The work of volunteers has enabled the Beaminster Museum Trust to operate and provide a much-loved museum for 30 years.

The volunteers - which is around 70 - carry out a great amount of work, so much so that they were awarded The Queen’s Award for Voluntary Service at a special ceremony earlier this month. This is the highest accolade in the country for groups of people who give freely of their time and talents for their local community.

We’re taking a look back at the role of the volunteer at the museum and how it has changed.

Beaminster Museum has always been run entirely by volunteers. It was officially opened in 1998, but the acquisition and conversion of the redundant Congregational Chapel in Whitcombe Road had been masterminded over several years already by a group of unpaid administrators and craftsmen whose example has inspired dozens of others ever since. The basic ethos has never changed: today's volunteers remain as determined as ever to enjoy working together to generate high quality without high expenditure.
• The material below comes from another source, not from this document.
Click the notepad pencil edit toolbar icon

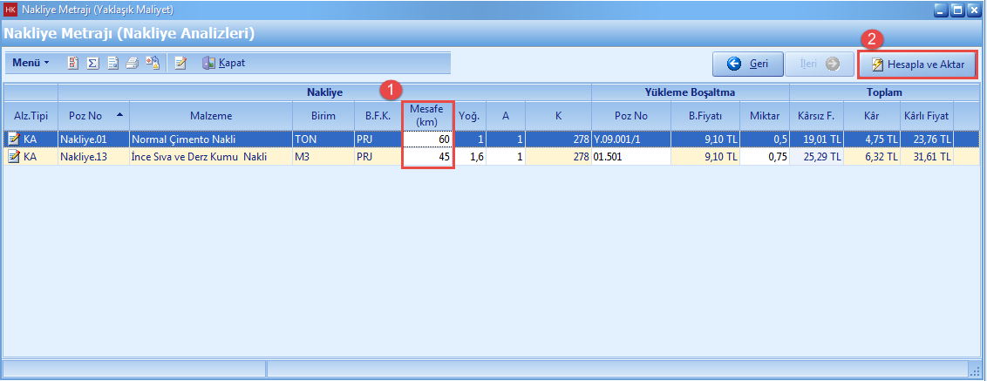(x=180, y=64)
The volunteers have come in all different shapes and sizes, and from all walks of life. Because the Museum is open during what might loosely be described as 'normal business hours', it follows that almost all of the willing helpers step forward from the ranks of the retired. The Museum has been richly blessed over the years by the know-how of former company directors, accountants, schoolteachers, shopkeepers, electricians, and many other worthy trades and professions. At the same time, many volunteers go to the Museum with the specific intention of indulging in a well-loved hobby, or even of doing something they've never tried before.

The museum world has changed hugely since Beaminster's new attraction first opened its green doors to the public.

Perhaps the most significant changes now affecting volunteers relate to legislation and administration. In order for Beaminster Museum to remain fully accredited with Arts Council England, it has to maintain dozens of documents covering almost every aspect of museum life: state-of-the-art accounts; risk assessments; rolling plans; volunteer agreements; data protection statements; and policies on topics ranging from collection development to equal opportunities.

It's also the case that fundraising is now tougher than ever for voluntary organisations, be it organising appealing events or trawling through the multiple pages of an online grant bid. Beaminster Museum receives no regular funding from local authorities. In addition, keeping up with information technology and marketing trends presented far fewer worries in the 1990s.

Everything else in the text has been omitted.